In a recent post about the cost of custom hydroponic nutrients, I talked about the cost of preparing nutrients equivalent to those of a commonly used brand (general hydroponics Flora series) at a small scale. We saw that the cost savings are not very significant when doing this with small amounts of salts, given that the cost of the salts only drops significantly at larger scales. However there are low cost alternatives to prepare viable hydroponic solutions. In today’s post I want to write about the DIY preparation of hydroponic nutrients and how you can do this from raw salts to arrive at a generic formulation that you can use for flowering plants.
The formulation shown above is meant to be a low cost formulation that is close to a Hoagland solution in as many nutrient concentrations as possible, using as few inputs as possible. The concentrated solution is meant to be prepared in distilled water and it is meant to be used in RO/distilled water as no mineral contributions from the incoming water have been taken into account for its making. The solution is prepared at a 250:1 concentration factor, meaning that a gallon of A and a gallon of B can be used to prepare 250 gallons of final nutrients. This is a concentration factor pretty similar to that of the General Hydroponics Flora series, with an intended dosage of around 15mL/gal of A + 15mL/gal of B. At this dosage the EC is expected to be around 2.2 mS/cm (but this should be experimentally determined!). With 250mL of concentrated solution you can prepare up to 62.5L of final solution (~16.5 gallons).
Note that I have decided to use a “chelated nutrient mix” instead of preparing a solution adding micros one-by-one, as this is not very convenient for people new to nutrient solution preparation, plus, some micros are only available in relatively larger quantities that are unnecessary to store for someone who is only interested in the preparation of small amounts of nutrient solution. The above preparation has a cost of around 25 USD/(gal A+ gal B), which is less than one third the cost of one gallon of Flora series. This cost will be significantly lower if you buy the fertilizers in larger quantities and/or if you buy all the micros and weight them independently.

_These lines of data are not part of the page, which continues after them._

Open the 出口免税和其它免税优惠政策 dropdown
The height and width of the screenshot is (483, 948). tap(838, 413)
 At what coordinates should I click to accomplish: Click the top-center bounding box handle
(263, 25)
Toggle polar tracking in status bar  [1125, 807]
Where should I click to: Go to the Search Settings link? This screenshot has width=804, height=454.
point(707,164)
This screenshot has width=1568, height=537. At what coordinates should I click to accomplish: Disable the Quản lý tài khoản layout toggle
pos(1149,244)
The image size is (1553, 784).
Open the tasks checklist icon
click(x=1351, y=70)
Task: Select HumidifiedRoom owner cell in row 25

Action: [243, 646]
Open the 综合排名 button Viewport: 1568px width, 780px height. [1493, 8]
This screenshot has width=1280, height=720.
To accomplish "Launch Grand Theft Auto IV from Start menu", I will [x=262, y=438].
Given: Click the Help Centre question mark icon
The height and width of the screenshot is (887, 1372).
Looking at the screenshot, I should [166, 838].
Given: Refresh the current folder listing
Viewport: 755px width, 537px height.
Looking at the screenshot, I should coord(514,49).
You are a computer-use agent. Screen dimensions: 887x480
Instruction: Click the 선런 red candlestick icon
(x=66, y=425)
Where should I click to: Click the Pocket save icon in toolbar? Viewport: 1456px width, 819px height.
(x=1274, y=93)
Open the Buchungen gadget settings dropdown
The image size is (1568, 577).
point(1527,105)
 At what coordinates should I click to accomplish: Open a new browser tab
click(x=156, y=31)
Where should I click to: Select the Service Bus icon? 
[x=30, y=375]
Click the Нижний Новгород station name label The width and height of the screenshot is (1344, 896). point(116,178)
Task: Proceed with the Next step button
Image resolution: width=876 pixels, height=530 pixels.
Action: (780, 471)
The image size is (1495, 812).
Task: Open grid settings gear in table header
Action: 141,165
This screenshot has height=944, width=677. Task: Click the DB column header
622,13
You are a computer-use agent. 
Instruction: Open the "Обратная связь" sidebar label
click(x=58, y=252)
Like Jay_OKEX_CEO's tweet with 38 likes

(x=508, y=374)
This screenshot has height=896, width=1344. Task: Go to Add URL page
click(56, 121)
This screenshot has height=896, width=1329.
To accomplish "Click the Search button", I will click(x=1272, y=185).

To prepare this accurately at a small scale – as shown in the image above – you will need the following materials and chemicals:
- Class A Volumetric Flask (250mL)
- Beaker set
- A scale adequate for this range (+/- 0.01g , max 500g)
- Customhydronutrients chelated micro mix
- Calcium nitrate
- Ammonium sulfate
- Epsom Salt
- Monopotassium phosphate
- Potassium sulfate
- Distilled water
- air-tight 250mL Glass container for storage
The image below shows you the setup I have used to prepare these solutions (in my case I had to use two scales I had at home to cover the range):
You can follow this process to prepare the nutrients:
- Prepare a clean and dry 250mL beaker, wash with distilled water (no soap)
- Weight each raw salt on your scale, transfer to the beaker (use distilled water as necessary to ensure everything is transferred)
- Add more water and heat – if necessary – to ensure everything is dissolved (add less than 200 mL of water)
- Transfer the liquid to the volumetric flask (use distilled water as necessary to ensure everything is transferred)
- Take to the final volume using distilled water and homogenize
- Transfer to the final storage container
I have also made a video to show you how this entire preparation process is carried out, which I will be sharing shortly! I sadly did not have a +/-0.01 scale to make these solutions, so I had to use two different scales I had at home to compensate. I also used a potassium sulfate I had previously purchased, which was of significantly low purity (mined potassium sulfate), the link above is for a refined potassium sulfate source, which should give you significantly less problems than it did for me and lead to higher quality solutions (my B solution was cloudy and contained some solids, which were impurities from the potassium sulfate).
If you want to prepare these solutions at a larger scale, then you will face other problems. For example how to accurately measure the final volume of these solutions. Lines in tanks and buckets are terrible volume indicators, flow meters also are also not enough since the salts take a very significant amount of the volume as well (remember we care about the volume of water+salts!). How to properly mix, homogenize, heat and dissolve larger amounts of solution is also not trivial. These are all problems we will be discussing in future posts and videos!